Removal of Ammonium from Wastewater by Pure Form Low-Silica Zeolite Y Synthesized from Halloysite Mineral

Pure form, single phase, and highly crystalline low-silica zeolite Y was synthesized from natural nanotubular halloysite mineral by the hydrothermal method. In the synthesis process, the halloysite consisted of SiO₂ and Al₂O₃ was used as starting material with adding supplementary silica and alumina sources. Ammonium adsorption properties of the as-synthesized zeolite Y were studied using batch experiments and the results revealed that its adsorption properties were strongly dependent on contact time, adsorbent dosage, pH, ionic strength, temperature, and initial concentration. The equilibrium data fit well with the Langmuir isotherm compared with the Freundlich isotherm. Kinetic studies showed that the adsorption followed the pseudo-second-order model.

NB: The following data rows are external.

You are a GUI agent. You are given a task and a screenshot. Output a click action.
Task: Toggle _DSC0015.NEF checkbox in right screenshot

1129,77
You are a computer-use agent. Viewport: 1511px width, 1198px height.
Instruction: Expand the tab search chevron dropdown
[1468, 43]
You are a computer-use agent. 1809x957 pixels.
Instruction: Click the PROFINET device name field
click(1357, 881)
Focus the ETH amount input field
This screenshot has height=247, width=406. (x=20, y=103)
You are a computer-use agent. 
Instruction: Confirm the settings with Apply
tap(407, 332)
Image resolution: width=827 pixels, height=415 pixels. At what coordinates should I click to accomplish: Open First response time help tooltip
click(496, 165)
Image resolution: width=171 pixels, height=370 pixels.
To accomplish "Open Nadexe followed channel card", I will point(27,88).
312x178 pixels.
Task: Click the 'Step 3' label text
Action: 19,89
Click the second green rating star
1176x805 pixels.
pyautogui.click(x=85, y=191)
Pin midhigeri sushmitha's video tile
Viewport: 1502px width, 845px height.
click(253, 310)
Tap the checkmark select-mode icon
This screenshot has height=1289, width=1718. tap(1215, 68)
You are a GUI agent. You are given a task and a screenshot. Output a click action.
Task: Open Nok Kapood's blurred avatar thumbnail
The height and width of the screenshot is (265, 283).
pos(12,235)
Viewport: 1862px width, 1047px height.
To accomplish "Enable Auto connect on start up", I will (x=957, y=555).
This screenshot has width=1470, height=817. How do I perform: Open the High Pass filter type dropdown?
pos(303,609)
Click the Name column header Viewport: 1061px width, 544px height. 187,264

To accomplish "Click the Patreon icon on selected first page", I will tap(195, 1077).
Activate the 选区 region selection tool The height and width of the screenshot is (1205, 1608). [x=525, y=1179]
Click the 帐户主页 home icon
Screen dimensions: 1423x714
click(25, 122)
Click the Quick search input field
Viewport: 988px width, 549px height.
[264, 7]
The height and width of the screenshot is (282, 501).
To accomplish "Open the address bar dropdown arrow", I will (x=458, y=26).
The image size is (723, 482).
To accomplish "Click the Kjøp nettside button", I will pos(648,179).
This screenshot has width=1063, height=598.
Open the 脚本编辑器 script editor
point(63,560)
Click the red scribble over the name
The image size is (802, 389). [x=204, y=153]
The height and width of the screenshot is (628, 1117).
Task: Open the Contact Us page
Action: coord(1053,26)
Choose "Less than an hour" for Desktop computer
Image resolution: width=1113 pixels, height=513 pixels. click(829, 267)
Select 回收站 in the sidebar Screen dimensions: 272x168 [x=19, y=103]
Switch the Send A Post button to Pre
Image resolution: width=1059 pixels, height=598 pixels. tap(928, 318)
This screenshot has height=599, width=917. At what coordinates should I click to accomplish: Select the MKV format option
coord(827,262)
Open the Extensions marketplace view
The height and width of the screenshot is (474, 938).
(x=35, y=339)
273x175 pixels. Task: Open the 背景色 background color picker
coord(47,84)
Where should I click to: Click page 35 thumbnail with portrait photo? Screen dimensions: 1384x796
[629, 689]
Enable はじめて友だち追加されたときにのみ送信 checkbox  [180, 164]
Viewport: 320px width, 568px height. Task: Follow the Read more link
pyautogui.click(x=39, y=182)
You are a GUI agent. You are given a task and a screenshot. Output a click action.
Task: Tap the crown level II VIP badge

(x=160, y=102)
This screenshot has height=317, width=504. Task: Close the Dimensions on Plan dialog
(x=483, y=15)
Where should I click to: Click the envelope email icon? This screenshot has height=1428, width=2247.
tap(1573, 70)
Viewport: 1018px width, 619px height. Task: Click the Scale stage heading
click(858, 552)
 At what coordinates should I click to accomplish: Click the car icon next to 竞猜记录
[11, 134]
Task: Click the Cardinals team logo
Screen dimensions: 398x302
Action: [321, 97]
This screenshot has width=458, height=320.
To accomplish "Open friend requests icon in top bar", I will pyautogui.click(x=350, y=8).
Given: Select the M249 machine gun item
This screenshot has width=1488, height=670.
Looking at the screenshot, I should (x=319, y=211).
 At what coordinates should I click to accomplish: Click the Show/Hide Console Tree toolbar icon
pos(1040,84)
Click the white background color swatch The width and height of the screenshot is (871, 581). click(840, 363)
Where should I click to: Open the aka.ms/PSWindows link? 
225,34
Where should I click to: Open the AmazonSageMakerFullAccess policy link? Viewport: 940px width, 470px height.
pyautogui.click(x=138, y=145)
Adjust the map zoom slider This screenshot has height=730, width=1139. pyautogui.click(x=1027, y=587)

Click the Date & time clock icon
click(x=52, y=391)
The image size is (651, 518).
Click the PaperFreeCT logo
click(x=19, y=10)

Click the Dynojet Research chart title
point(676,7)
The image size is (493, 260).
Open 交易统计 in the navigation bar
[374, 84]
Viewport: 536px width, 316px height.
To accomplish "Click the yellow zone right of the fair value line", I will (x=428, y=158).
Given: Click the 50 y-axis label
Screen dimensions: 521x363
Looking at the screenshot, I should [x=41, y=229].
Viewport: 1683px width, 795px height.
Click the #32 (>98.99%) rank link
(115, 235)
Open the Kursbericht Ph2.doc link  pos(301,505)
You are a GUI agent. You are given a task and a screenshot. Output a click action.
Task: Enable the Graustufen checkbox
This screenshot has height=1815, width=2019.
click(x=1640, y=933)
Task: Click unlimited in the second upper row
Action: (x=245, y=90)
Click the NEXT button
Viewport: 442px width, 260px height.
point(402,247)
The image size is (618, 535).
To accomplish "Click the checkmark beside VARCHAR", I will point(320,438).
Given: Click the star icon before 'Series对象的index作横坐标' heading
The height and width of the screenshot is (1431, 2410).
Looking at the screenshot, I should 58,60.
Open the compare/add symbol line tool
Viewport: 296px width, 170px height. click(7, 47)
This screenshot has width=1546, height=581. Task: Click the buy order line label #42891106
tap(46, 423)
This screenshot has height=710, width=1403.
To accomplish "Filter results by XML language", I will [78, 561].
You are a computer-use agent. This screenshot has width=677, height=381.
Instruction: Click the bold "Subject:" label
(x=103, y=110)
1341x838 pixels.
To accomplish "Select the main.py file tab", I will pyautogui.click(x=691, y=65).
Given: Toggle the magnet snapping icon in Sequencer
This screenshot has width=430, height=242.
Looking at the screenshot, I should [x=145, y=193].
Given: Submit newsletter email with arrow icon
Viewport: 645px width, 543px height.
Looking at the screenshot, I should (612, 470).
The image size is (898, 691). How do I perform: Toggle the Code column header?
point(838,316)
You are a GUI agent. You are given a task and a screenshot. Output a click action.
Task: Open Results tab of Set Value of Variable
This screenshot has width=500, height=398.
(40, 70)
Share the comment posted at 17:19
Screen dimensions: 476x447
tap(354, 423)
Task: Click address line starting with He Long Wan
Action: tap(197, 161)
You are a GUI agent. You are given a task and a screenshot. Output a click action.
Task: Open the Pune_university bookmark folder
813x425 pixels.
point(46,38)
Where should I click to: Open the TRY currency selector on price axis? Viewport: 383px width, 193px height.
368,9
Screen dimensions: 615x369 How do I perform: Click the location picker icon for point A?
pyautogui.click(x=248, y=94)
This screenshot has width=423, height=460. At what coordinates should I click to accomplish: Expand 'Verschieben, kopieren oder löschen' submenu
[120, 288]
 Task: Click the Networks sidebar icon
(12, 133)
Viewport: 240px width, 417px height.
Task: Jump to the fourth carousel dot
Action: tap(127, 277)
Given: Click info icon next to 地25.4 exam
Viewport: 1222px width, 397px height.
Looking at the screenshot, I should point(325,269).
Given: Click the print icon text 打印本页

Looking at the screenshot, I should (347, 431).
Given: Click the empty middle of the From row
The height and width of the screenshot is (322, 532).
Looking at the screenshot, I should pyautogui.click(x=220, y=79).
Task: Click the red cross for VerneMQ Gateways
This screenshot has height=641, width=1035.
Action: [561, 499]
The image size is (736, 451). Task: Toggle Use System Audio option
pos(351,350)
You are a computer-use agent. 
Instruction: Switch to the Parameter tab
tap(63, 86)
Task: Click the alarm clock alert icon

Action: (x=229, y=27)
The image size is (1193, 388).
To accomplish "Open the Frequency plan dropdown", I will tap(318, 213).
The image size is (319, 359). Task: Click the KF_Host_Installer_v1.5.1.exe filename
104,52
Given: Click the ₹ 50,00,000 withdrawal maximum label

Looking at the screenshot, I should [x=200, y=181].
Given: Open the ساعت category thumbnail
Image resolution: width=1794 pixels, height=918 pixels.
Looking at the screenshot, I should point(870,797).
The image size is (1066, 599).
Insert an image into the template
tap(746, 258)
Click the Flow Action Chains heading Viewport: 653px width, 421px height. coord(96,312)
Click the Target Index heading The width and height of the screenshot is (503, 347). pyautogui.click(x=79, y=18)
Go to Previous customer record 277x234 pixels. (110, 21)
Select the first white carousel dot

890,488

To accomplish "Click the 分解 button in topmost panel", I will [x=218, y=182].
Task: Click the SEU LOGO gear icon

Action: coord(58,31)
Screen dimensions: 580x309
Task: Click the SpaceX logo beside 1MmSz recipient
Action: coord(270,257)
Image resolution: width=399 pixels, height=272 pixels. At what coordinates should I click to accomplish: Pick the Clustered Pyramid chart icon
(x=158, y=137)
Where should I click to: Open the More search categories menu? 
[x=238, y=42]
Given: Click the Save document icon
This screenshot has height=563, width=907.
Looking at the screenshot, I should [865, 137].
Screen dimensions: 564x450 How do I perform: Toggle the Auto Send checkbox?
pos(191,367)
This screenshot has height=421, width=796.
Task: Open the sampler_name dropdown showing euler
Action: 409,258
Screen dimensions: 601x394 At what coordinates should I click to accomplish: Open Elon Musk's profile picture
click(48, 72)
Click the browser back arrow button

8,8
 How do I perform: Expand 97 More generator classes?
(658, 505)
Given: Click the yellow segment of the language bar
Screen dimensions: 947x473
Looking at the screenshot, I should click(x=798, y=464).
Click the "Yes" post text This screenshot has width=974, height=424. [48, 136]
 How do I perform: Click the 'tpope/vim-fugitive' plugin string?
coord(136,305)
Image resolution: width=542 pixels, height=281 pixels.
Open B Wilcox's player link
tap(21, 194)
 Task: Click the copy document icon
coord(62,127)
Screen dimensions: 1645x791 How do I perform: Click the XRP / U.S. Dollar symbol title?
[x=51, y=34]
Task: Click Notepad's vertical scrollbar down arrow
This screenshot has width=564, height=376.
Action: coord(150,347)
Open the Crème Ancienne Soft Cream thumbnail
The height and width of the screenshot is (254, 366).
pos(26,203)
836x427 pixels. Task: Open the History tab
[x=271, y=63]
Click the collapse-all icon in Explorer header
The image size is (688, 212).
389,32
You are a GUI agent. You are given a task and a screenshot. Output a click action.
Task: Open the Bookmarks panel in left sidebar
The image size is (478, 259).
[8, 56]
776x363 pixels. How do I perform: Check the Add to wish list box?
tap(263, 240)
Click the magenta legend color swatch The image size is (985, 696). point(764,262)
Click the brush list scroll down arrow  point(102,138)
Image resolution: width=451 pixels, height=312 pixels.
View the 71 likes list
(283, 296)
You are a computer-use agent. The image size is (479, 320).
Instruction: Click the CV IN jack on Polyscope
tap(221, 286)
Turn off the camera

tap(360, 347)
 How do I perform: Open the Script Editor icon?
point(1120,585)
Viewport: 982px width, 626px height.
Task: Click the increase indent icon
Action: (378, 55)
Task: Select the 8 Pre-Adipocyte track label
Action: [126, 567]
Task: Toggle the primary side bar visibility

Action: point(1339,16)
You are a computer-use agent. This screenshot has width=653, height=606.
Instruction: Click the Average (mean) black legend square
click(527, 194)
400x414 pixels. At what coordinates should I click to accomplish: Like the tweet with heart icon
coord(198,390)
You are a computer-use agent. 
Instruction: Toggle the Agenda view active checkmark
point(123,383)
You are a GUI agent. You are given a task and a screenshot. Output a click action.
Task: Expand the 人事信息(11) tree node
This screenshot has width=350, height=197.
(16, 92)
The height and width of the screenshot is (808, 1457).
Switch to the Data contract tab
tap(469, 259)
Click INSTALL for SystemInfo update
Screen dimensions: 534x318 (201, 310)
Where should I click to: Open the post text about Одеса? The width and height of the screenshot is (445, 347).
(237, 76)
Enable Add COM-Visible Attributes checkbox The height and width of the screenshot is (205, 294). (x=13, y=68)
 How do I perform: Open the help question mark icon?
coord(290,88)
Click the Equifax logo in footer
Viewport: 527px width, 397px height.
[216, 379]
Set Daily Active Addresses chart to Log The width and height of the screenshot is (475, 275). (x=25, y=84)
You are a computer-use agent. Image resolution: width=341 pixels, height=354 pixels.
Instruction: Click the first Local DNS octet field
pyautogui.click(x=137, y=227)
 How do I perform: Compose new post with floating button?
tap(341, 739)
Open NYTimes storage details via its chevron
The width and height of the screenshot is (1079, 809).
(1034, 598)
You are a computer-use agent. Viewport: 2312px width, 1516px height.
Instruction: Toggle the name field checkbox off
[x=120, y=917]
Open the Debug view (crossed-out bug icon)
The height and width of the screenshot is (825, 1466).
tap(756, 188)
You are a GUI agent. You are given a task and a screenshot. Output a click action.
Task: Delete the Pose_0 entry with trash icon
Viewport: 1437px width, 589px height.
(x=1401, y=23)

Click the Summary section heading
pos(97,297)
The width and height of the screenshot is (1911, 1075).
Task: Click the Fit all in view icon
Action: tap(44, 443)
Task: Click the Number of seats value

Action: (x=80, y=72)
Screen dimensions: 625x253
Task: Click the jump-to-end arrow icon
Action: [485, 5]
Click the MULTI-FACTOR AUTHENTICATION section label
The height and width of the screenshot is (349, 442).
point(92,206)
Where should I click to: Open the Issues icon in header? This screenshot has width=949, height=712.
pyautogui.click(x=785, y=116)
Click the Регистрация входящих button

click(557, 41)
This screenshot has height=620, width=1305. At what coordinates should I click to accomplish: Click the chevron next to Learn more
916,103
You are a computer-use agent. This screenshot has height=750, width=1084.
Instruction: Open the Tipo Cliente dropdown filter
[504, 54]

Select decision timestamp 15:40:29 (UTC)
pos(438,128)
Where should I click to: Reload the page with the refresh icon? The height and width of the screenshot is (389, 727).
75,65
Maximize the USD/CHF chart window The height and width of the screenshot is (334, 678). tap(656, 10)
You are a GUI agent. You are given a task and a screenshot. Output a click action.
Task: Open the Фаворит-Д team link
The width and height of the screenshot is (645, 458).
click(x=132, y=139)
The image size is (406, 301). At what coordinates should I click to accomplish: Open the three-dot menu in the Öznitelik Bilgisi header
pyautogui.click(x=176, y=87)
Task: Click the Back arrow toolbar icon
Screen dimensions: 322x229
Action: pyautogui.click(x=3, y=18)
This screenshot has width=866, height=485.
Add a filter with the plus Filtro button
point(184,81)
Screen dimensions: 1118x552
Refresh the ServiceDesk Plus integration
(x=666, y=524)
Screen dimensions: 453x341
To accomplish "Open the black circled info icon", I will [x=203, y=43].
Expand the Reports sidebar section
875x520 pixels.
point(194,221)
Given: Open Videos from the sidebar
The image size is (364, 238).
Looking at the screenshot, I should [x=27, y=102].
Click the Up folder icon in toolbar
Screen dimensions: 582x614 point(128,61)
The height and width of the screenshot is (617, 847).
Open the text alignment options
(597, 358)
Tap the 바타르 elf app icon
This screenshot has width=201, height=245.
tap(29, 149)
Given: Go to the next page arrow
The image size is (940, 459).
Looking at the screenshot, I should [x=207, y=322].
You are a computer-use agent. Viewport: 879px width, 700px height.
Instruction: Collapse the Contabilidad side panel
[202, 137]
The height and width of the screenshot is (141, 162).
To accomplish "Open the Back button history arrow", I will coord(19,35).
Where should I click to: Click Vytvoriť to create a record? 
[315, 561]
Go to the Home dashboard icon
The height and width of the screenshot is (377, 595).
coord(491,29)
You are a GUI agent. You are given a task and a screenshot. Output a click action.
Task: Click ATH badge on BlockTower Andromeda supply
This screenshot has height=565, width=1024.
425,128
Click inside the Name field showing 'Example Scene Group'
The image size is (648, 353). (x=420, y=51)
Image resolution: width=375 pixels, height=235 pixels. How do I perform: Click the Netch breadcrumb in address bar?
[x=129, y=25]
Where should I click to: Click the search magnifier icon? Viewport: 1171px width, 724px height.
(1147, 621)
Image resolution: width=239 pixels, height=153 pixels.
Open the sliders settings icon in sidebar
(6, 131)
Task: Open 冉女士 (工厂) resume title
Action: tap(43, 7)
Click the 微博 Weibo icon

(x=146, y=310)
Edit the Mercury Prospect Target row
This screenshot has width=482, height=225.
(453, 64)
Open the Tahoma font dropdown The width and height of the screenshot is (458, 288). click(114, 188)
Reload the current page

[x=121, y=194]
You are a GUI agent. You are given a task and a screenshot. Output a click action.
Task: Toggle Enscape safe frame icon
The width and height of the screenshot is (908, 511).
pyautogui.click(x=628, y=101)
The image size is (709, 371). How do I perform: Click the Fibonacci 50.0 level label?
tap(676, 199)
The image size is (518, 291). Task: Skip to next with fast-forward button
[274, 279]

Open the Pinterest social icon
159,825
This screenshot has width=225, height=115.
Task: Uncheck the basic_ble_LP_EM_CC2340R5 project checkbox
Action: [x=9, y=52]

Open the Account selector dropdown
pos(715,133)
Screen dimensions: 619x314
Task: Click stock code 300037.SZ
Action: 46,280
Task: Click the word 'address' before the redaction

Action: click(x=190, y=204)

Thermodynamic parameters such as change in free energy (ΔG ⁰), enthalpy (ΔH ⁰), and entropy (ΔS ⁰) were also determined, which indicated that the adsorption of ammonium on zeolite Y was a spontaneous and exothermic process at ambient conditions. Due to its low cost, high adsorption capacity and fast adsorption rate, the zeolite Y synthesized from halloysite has the potential to be utilized for the cost-effective removal of ammonium from wastewater.